Jakarta, innews.co.id – Rencana pemerintah melakukan penulisan ulang sejarah Indonesia disambut baik oleh pemerhati sosial kemasyarakatan Dr. H. Serian Wijatno.
“Kita tentu sangat setuju dengan alasan dan tujuan penulisan ulang sejarah nasional yang nanti akan diterbitkan menjadi buku sejarah,” ujar Serian, dalam rilisnya, di Jakarta, Senin (16/6/2025).
Namun, dirinya mengingatkan agar dalam penulisan sejarah bangsa tersebut mengedepankan transparansi dan inklusif.
Merujuk pada Kamus Besar Bahasa Indonesia (KBBI), arti kata “transparan” jika ditinjau dari makna kiasan berarti: keterbukaan, kejujuran, dan kejelasan dalam suatu proses atau informasi. Hal ini berarti tidak ada yang ditutupi atau disembunyikan.
Ketua Umum Persatuan Islam Tionghoa Indonesia (PITI) ini menyayangkan bahwa sepertinya transparansi sengaja mau dilupakan dalam penulisan ulang sejarah tersebut. Khususnya, ketika membahas tentang peristiwa menjelang era reformasi yang meninggalkan catatan buruk sejarah perjalanan negeri ini dengan terjadinya aksi kerusuhan yang kemudian dikenal dengan “Tragedi Mei 1998”.

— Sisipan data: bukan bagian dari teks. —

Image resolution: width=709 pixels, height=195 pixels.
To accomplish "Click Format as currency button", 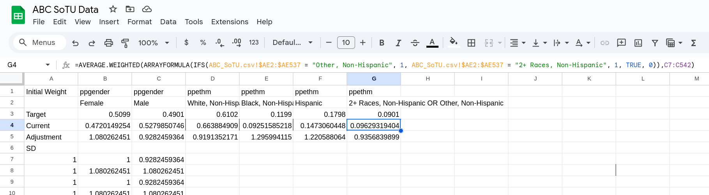I will pyautogui.click(x=186, y=43).
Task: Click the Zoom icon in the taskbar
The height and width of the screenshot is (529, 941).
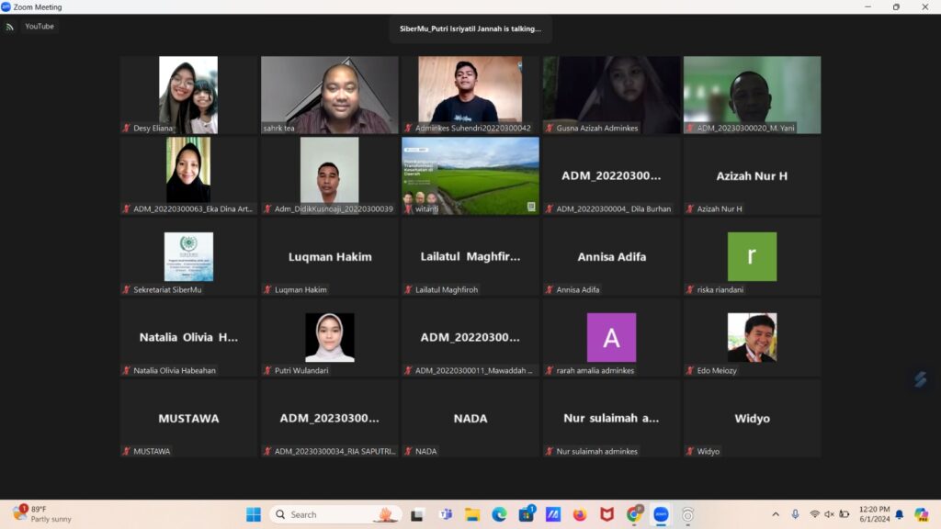Action: (660, 514)

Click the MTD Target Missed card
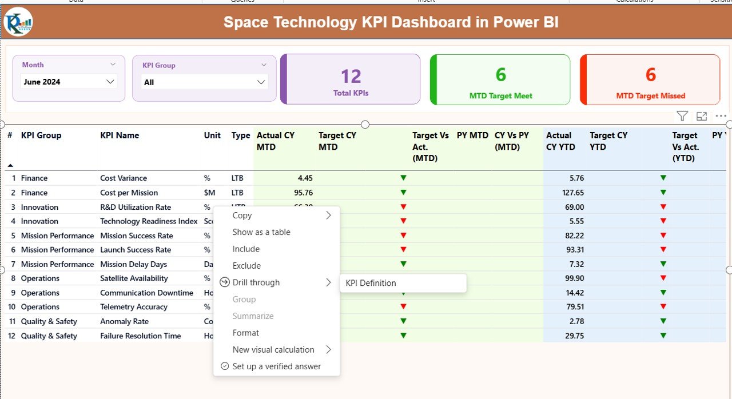tap(650, 80)
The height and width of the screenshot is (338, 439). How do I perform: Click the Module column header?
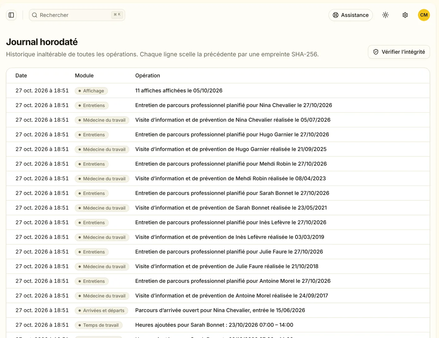point(84,76)
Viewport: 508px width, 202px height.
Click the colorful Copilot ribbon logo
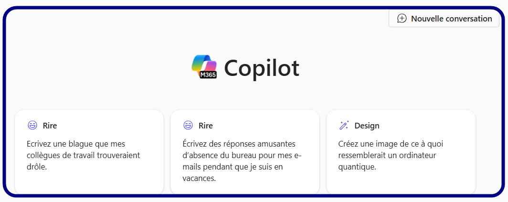(203, 66)
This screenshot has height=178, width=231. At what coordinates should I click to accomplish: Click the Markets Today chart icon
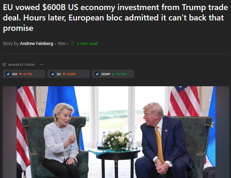point(4,64)
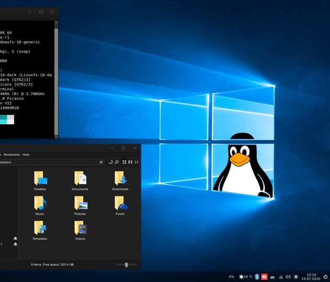Switch to list view mode
This screenshot has width=330, height=282.
coord(136,162)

Bagi Serian, Tragedi Mei 1998 merupakan salah satu titik gelap dalam perjalanan sejarah Indonesia. Kerusuhan yang melanda berbagai kota besar bukan hanya menimbulkan kerusakan fisik dan ekonomi, tetapi juga trauma sosial yang mendalam. Di tengah kekacauan itu, terjadi kekerasan seksual terhadap perempuan. Namun, hingga hari ini, belum pernah ada pengadilan HAM ad hoc yang dibentuk untuk mengusut tragedi tersebut. Padahal, menurut kesaksian para penyintas peristiwa itu, korbannya tak sedikit yang trauma hingga kini bahkan pergi ke luar negeri dan tak kembali.
Peristiwa sedih itu tercatat dalam laporan Tim Gabungan Pencari Fakta (TGPF) yang dibentuk oleh Presiden BJ Habibie.
Dalam laporan tersebut, TGPF menemukan adanya tindak kekerasan seksual yang terjadi di Jakarta, Medan, dan Surabaya dalam kerusuhan Mei 1998. Tapi tampaknya fakta itu tidak diperhatikan dalam penyusunan ulang buku sejarah kita.

Seperti diketahui, Menteri Kebudayaan Fadli Zon dalam program Real Talk with Uni Lubis, Senin (8/6/2025) lalu menepis adanya pemerkosaan massal di peristiwa Mei 1998. “Nah, ada perkosaan massal. Betul enggak ada perkosaan massal? Kata siapa itu? Itu enggak pernah ada proof-nya (bukti). Itu adalah cerita. Kalau ada, tunjukkan. Ada enggak di dalam buku sejarah itu? Enggak pernah ada,” ucap Fadli Zon.
Sontak berbagai pihak angkat bicara mengkritisi Fadli Zon yang dinilai tidak paham sejarah atau sengaja mencoba mengaburkan fakta.
Serian mengusulkan untuk sejarah kasus kerusuhan 1998, selain bisa mengandalkan sejarawan, bisa juga melibatkan atau meminta masukan juga dari tokoh-tokoh yang duduk dalam TGPF Tragedi Mei 1998 seperti, KH. Said Aqil Siradj, Bambang Wijayanto, Dai Bachtiar dan tokoh lainnya. Bahkan tak sedikit penyintasnya yang masih hidup untuk diambil kesaksiannya. Sehingga akan memperkaya perspektif.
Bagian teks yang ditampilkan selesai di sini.